Plaintiff further submits: "The two machines of the defendant, viz.; one shown in Plaintiff's Exhibits 2 and 5, and the other in Plaintiff's Exhibit 3, employ brushes of hog bristles, which contact the opposite sides of the paper, and are rotated in the direction in which the paper is moved through the machine. In these two facts the defendant's devices follow the teachings of Van Wormer, and not that of the prior art. It is submitted therefore that there are substantial questions of infringement *815 of plaintiff's claims by these two machines, and that the question of validity and infringement should not be decided upon a motion for summary judgment."

In support of his contentions counsel for plaintiff cites the following two cases: Refractolite Corporation v. Prismo Holding Corporation et al., D.C., 25 F. Supp. 965, 40 U.S.P.Q., page 35; Charles Blum Advertising Corporation v. L. & C. Mayers Company, Inc., D.C., 25 F. Supp. 934, 40 U.S.P.Q., page 64.

In the Refractolite case Judge Coxe says: "The issues involve the validity and alleged infringement of two unadjudicated patents, and such questions can only be adequately determined after a trial."
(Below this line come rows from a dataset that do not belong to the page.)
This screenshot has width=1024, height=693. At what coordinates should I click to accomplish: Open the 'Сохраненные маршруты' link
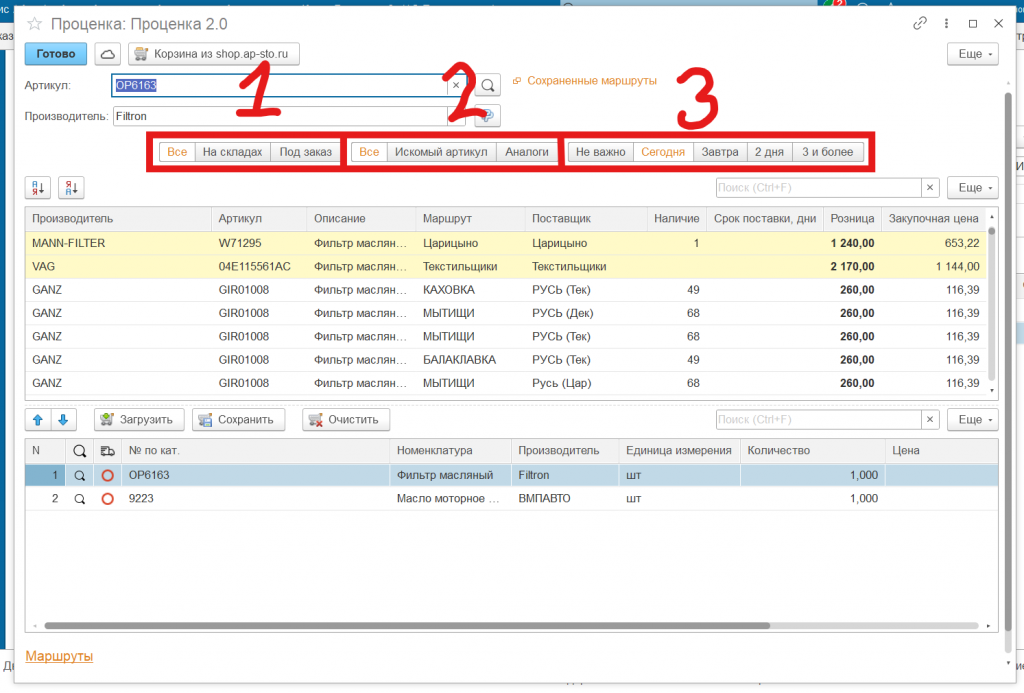[591, 80]
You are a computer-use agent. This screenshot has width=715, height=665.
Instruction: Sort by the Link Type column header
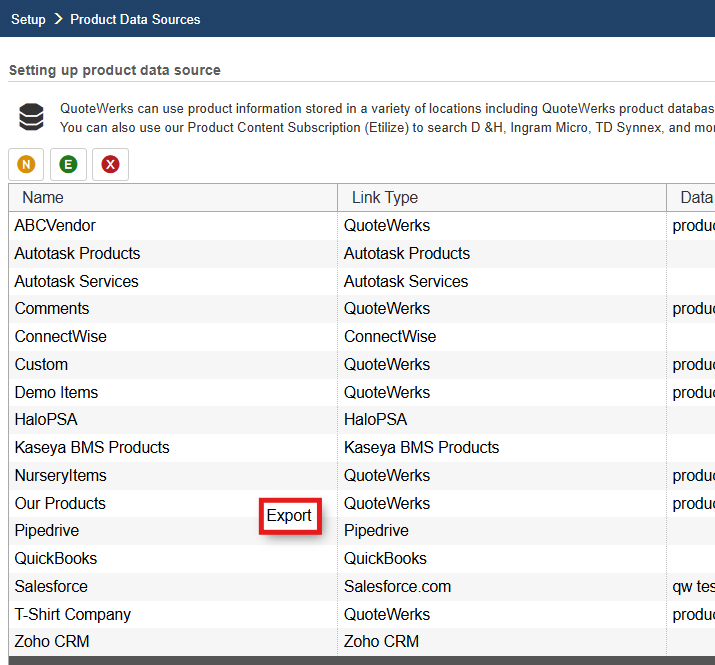pyautogui.click(x=384, y=198)
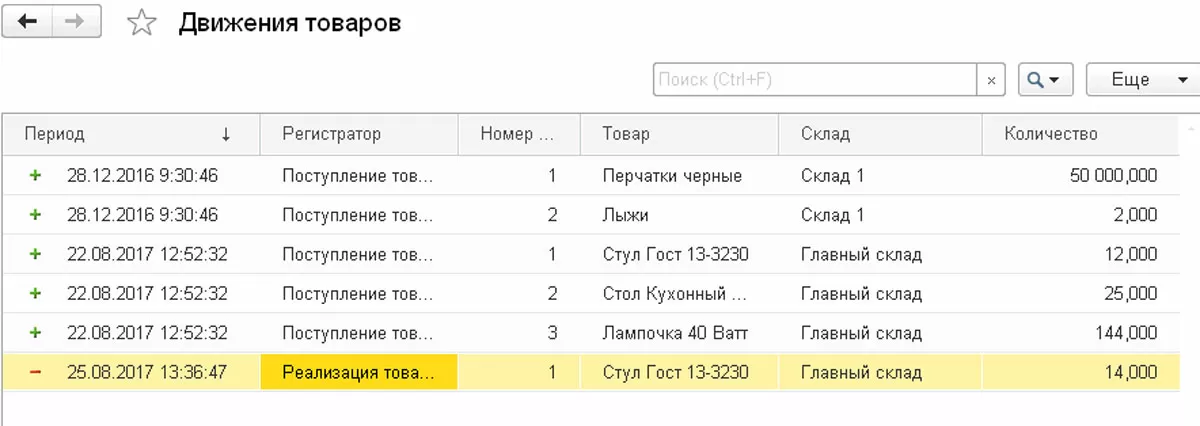Click the Товар column header

click(x=678, y=134)
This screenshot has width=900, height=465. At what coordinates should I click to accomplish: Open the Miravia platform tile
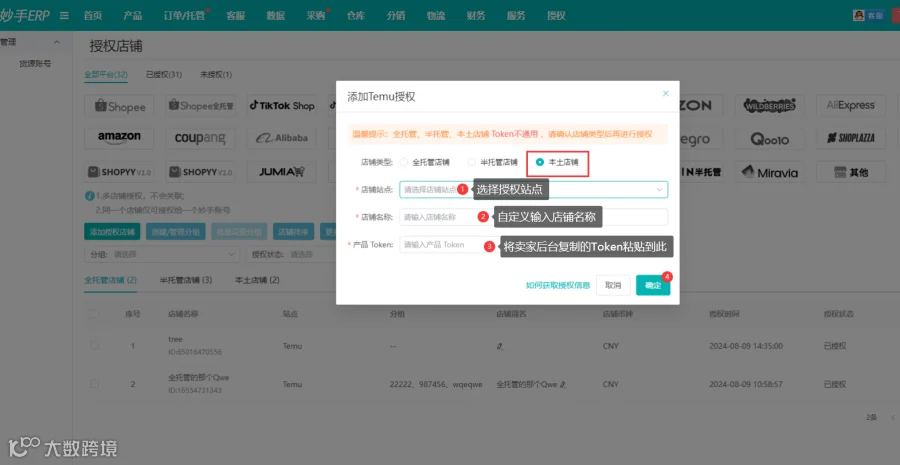770,172
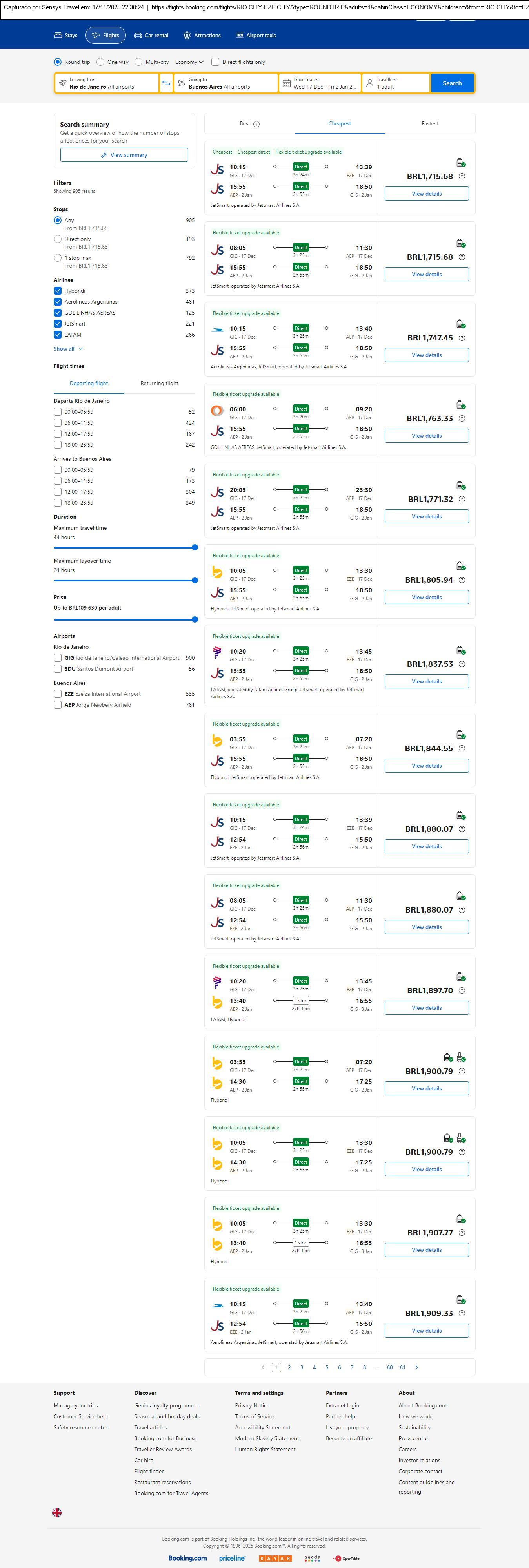Screen dimensions: 529x1568
Task: Open the Economy cabin class dropdown
Action: coord(189,62)
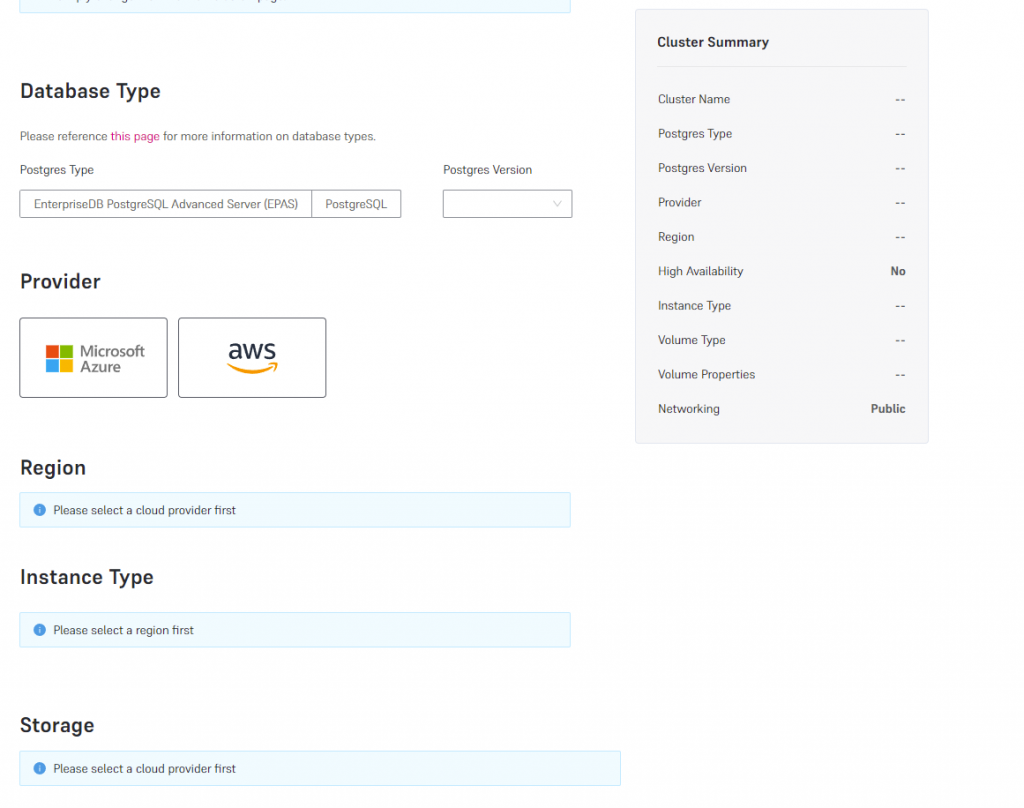Click the info icon in Instance Type notice
Viewport: 1024px width, 808px height.
pos(40,630)
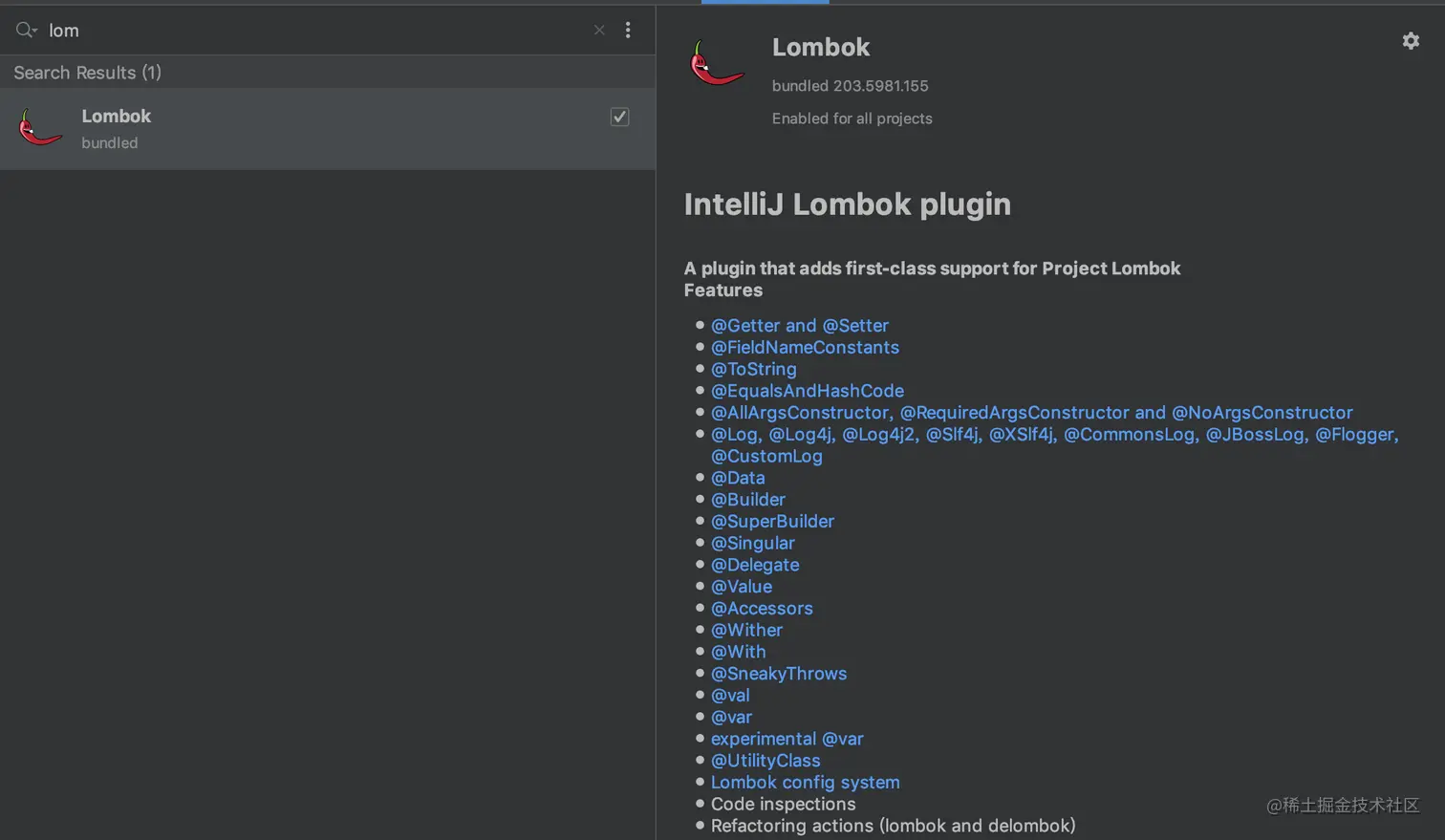
Task: Open the @EqualsAndHashCode link
Action: click(x=807, y=390)
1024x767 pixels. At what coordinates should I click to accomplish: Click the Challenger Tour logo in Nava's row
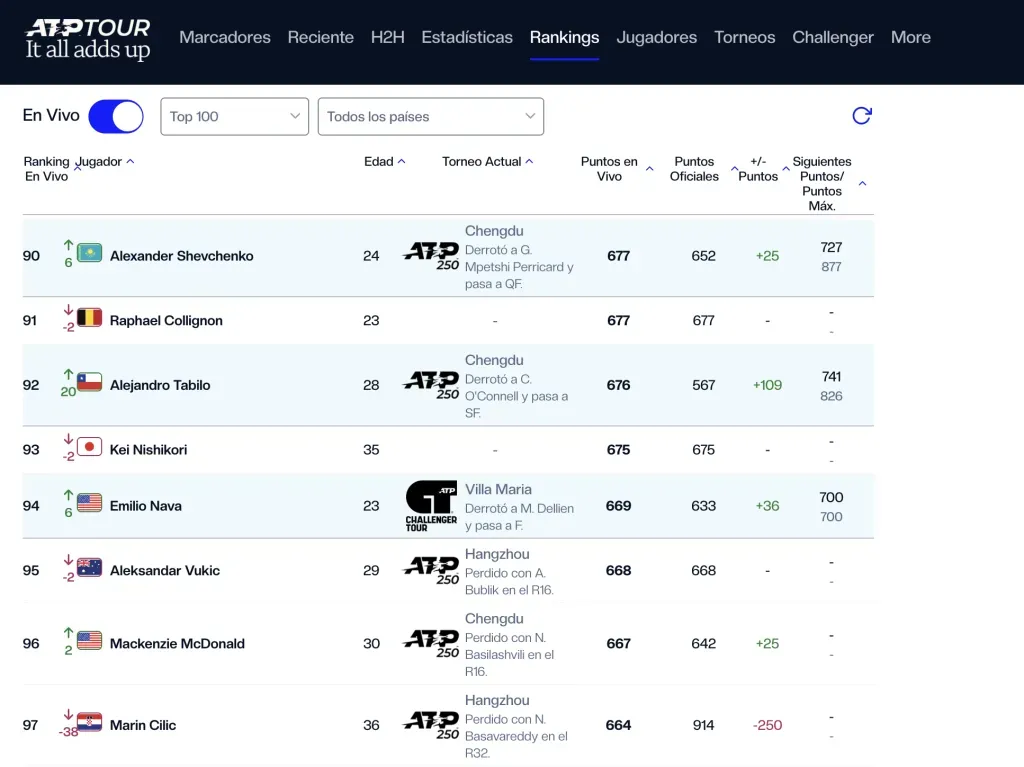(x=431, y=505)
In the Blum Advertising case Judge Dickinson finds and states as follows 25 F.Supp. at page 935, 40 U.S.P.Q. at page 65: "The present motion cannot be allowed for the reason that infringement is a fact to be found under all the evidence which may be introduced at the trial. We cannot make that fact finding now. * * * We do not think Clause (d) of Rule 56 [28 U. S.C.A. following section 723c] sanctions any such piecemeal judgments."

Upon a consideration of the motion and the documents therein referred to, together with arguments of counsel and the applicable law, the court is of the opinion that the motion for summary judgment in the instant case is not well taken, and that it should be, and it is, denied. An order may be drawn accordingly.